- EXCERPT TO READ
# # # #
I really feel like people overthink this sometimes.
You don't need a notebook for unique passwords. Just use the service's name. Unless you also meant unguessable, in which case a notebook is probably going to be insufficient because your brain-powered password generator will soon run out of entropy.
> The tech press can review usability and onboarding experience, but can’t realistically evaluate any security claims, so how do you propose users tell the difference?
"Security at the expense of usability, comes at the expense of security." Users don't need to know the difference because the only danger they need to protect themselves from is "my gmail was hacked" and the only requirement for that is that they use an un-guessable password saved somewhere unsophisticated attackers can't access. Any password manager accomplishes this.
> An attacker (or malicious insider) in control of the vendor's network can change the code that is served to your browser
Password managers have servers sending code over to the browser? After the installation process?
Yes, LastPass is all web based IIRC, even 1Password switched to a web based offering when they switched to a subscription model. I'm still a happy customer of their previous product which was a one time purchase and uses software installs instead, database synced with w/e you want (Dropbox, GDrive, etc)
It also has the advantage of scaling in a straightforward way to other secrets that aren't "passwords", like credit card and other account numbers, SSNs for my kids, addresses for relatives who keep moving, etc...
I want account management protocols so I can rotate all my passwords automatically via my password manager. That would be awesome.
I used to have random passwords scattered over multiple browsers, because I change browsers.
Then I got a password manager, and imported all my chrome passwords... and there were hundreds of them. All the old ones, all the weird little ones that I never cared about. It took me ages to clean this data set and delete all the crap.
# # # #
- STATED EXERCISE 1
In the password-manager discussion, what did the writer import after getting a password manager?
- STATED EXERCISE 2
Write out the part of the password-manager discussion between "I really feel" and "manager accomplishes this.", inclusive.
- STATED EXERCISE 3
Decide whether each statement agrees with the password-manager discussion, answering yes or no and quoting the deciding words: (a) LastPass is described as entirely web based. (b) The earlier 1Password product can sync its database only through Dropbox. (c) A password manager is said to extend to secrets such as credit card numbers.

- SUPPLIED DATA
# # # #
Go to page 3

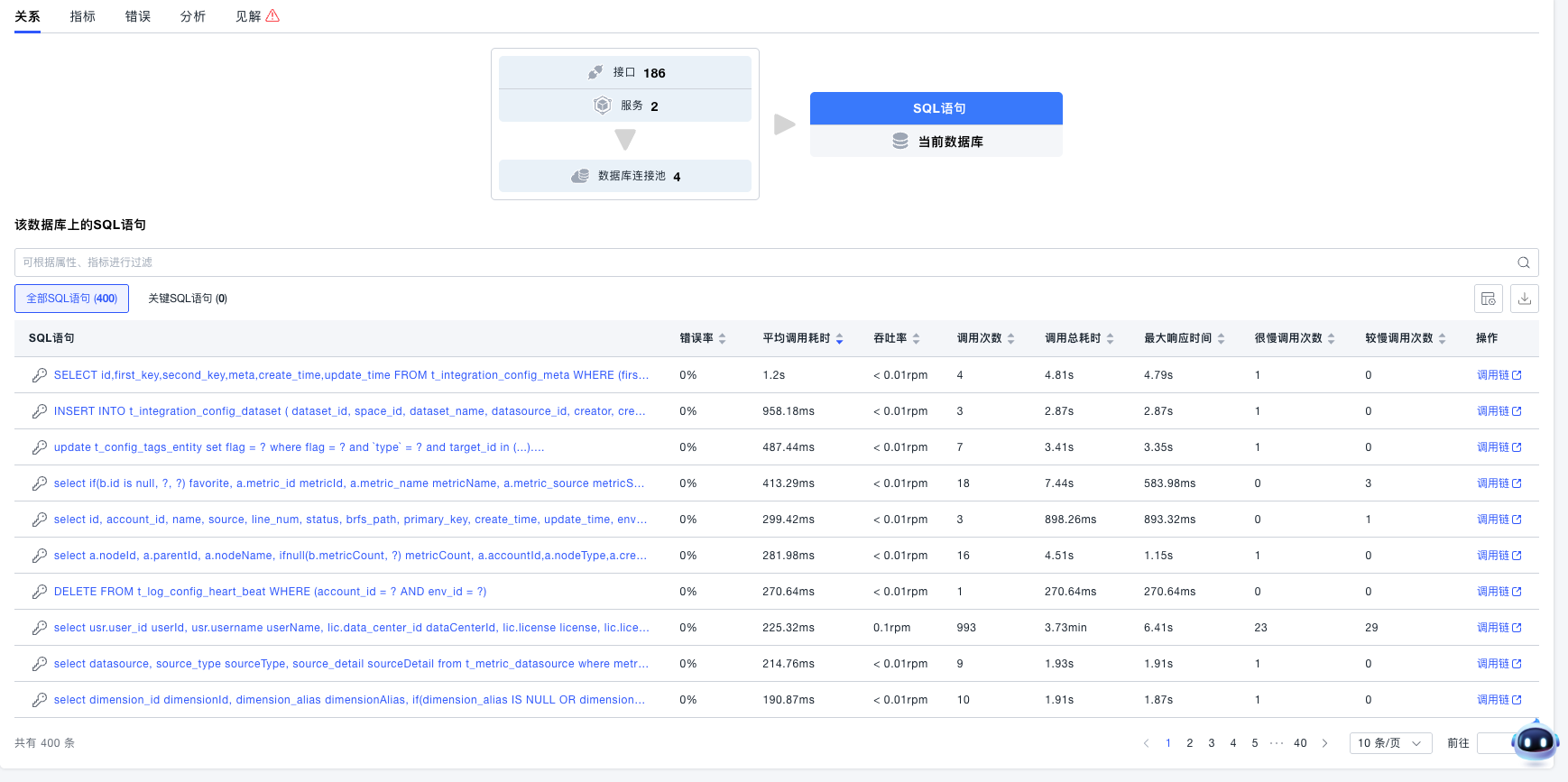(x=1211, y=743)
# # # #
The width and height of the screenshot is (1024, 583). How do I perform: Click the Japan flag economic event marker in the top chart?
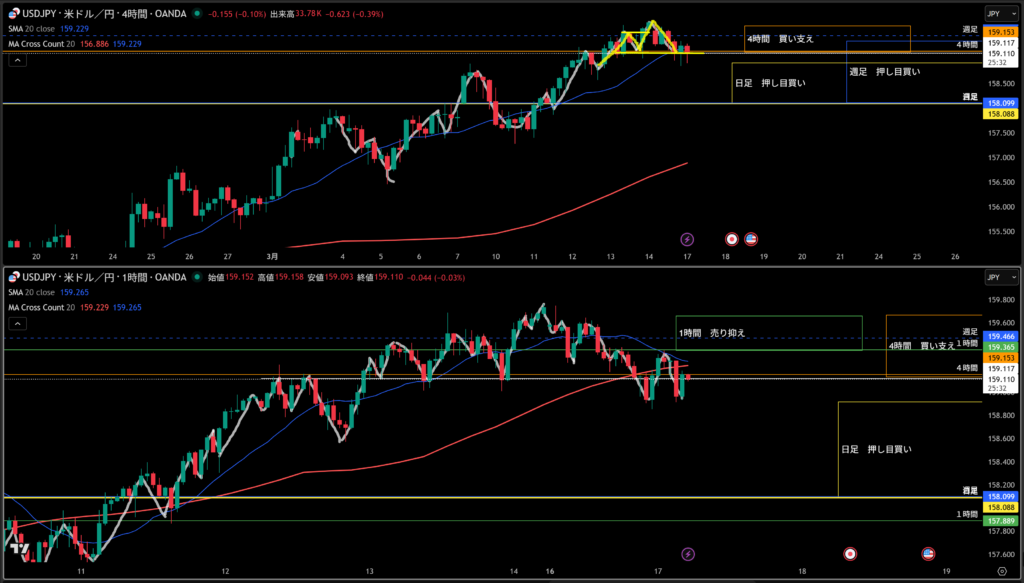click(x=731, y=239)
# # # #
- TASK OUTPUT 1
All of their Chrome passwords, which turned out to be hundreds.

- TASK OUTPUT 2
I really feel like people overthink this sometimes.
You don't need a notebook for unique passwords. Just use the service's name. Unless you also meant unguessable, in which case a notebook is probably going to be insufficient because your brain-powered password generator will soon run out of entropy.
> The tech press can review usability and onboarding experience, but can’t realistically evaluate any security claims, so how do you propose users tell the difference?
"Security at the expense of usability, comes at the expense of security." Users don't need to know the difference because the only danger they need to protect themselves from is "my gmail was hacked" and the only requirement for that is that they use an un-guessable password saved somewhere unsophisticated attackers can't access. Any password manager accomplishes this.

- TASK OUTPUT 3
(a) Yes: "LastPass is all web based IIRC"
(b) No: "database synced with w/e you want (Dropbox, GDrive, etc)"
(c) Yes: "like credit card and other account numbers"